**参照文**
<<<<

しかし僕は金もうけのためにこの世に生を受けた人間ではない。そこで「生来のものなのか、16年の西洋暮らしの結果なのかはとんと区別がつかなくなっている自分」という冒頭に提示した批評が内でむくむくと頭をもたげるのだ。渋沢栄一と袂を分かって伊藤ら長州のクーデターに組した先祖、天皇を奉じて陸軍で国を護ろうとした先祖、誰かは知らぬが京都の公卿だった先祖、そうした自分に脈々と流れる血は畢竟だれも争えないものなのであり、家康につながる父方祖母の濃い影響下で幼時をすごした三島の意識下の精神と共鳴はありそうにないと感じる。断固たる反一神教なら徳川時代の鎖国に戻るしかなく、むしろ国を滅ぼす。外務省がやってるふりを装おう賢明な妥協を探る努力は解がないのだから永遠に成就しない「アキレスと亀」であって、いっぽうで、学問習得の履歴からして賢明ですらない現在の政治家がグローバル教の手先になって進める世界同質化は国の滅亡を加速する。異質を堂々と宣言して共存による存在価値を世界に認めてもらうのが唯一の道であり、それを進めるベースは直接にせよ間接にせよ核保有しかない。非核三原則修正で米国の原潜を買うか、少なくとも借りれば必要条件は満たすからトランプとディールに持ち込むべきであり、9月の自民党総裁選はその交渉能力と腹のある人が選ばれないと国の存亡に関わる。くだらない政局でポストを回すなら紛れもない国賊としてまず自民党が潰されるべきである。

>>>>

**テキストや要素の位置を特定するための行**
<<<<

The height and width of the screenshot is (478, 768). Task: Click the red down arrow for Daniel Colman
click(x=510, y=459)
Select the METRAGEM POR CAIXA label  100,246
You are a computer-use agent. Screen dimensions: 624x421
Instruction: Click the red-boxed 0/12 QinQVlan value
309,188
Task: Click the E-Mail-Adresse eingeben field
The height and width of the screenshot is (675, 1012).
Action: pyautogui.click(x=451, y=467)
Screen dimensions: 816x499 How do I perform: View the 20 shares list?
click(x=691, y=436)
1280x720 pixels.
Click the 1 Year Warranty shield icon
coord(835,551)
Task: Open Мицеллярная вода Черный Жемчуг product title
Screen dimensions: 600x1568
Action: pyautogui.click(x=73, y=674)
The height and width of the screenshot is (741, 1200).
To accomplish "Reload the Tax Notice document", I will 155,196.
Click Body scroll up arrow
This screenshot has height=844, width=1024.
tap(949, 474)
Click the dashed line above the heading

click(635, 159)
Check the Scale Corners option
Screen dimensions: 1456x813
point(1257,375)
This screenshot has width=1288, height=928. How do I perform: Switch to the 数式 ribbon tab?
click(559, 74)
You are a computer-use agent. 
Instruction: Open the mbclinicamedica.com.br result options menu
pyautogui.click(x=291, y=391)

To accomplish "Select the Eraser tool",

>>>>

**課題 A**
国の進路を論じた文章から、「しかし僕は金もうけのためにこ」を含む語句で始まり「自民党が潰されるべきである。」で終わる部分を、一字一句変えずに書き写してください。
**課題 B**
国の進路を論じた文章の最後の文に続けて、その先を書き進めてください。
これらの行は今回の作業には必要ありません。

**解答 A**
しかし僕は金もうけのためにこの世に生を受けた人間ではない。そこで「生来のものなのか、16年の西洋暮らしの結果なのかはとんと区別がつかなくなっている自分」という冒頭に提示した批評が内でむくむくと頭をもたげるのだ。渋沢栄一と袂を分かって伊藤ら長州のクーデターに組した先祖、天皇を奉じて陸軍で国を護ろうとした先祖、誰かは知らぬが京都の公卿だった先祖、そうした自分に脈々と流れる血は畢竟だれも争えないものなのであり、家康につながる父方祖母の濃い影響下で幼時をすごした三島の意識下の精神と共鳴はありそうにないと感じる。断固たる反一神教なら徳川時代の鎖国に戻るしかなく、むしろ国を滅ぼす。外務省がやってるふりを装おう賢明な妥協を探る努力は解がないのだから永遠に成就しない「アキレスと亀」であって、いっぽうで、学問習得の履歴からして賢明ですらない現在の政治家がグローバル教の手先になって進める世界同質化は国の滅亡を加速する。異質を堂々と宣言して共存による存在価値を世界に認めてもらうのが唯一の道であり、それを進めるベースは直接にせよ間接にせよ核保有しかない。非核三原則修正で米国の原潜を買うか、少なくとも借りれば必要条件は満たすからトランプとディールに持ち込むべきであり、9月の自民党総裁選はその交渉能力と腹のある人が選ばれないと国の存亡に関わる。くだらない政局でポストを回すなら紛れもない国賊としてまず自民党が潰されるべきである。

**解答 B**
これまで何度も、メディアが撒き散す画像が虚偽であり、その戦略の源泉は共産主義に発し、ロシア革命を成功させたがソ連という国を滅ぼし、ギー・ドゥボールが卓越した著書「スペクタクルの社会」に活写したそれそのものであり、米国大統領、日本国首相は紙人形より軽いパペットでよく、むしろ神輿は軽めが好都合でさえあることを書いてきた。バイデンが賞味期限切れだ。「あたしがクビならうちのカミさんでいかがですか」とコロンボ刑事ならジョークを飛ばしそうだが、まじめな顔で “劇場” がバイデン夫人、オバマ夫人が民主党候補と世界に流すともっともらしいスペクタクルに化ける。そうなったかどうかではなく、それを現象として観察すべきなのだ。東京都知事ごときはうちのカミさんどころか “ゆるキャラ” でよく、すでにメディアの祭り上げで知名度だけはポケモン並みである小池氏においては、教養と知性の欠如が露見してしまう選挙期間中の露出や討論など有害無益と判断されたのだろう。いや、ひょっとすると、ワタクシ小池百合子は一神教の教祖様と市区町村長に強く請われて出馬してるんです、あんたら賤民の支持率なんて岸田さんと一緒で0%でよござんす、それより妙なことをおっしゃると「王様の耳はロバの耳」で厳罰に処されますわよ、青い空を赤と言ったりできないのが日本の常識ですわよね2年前の7月8日からオホホ、という新演出のスペクタクルを都民は見せられたやもしれぬ。うむむ、なんという奇っ怪、面妖な。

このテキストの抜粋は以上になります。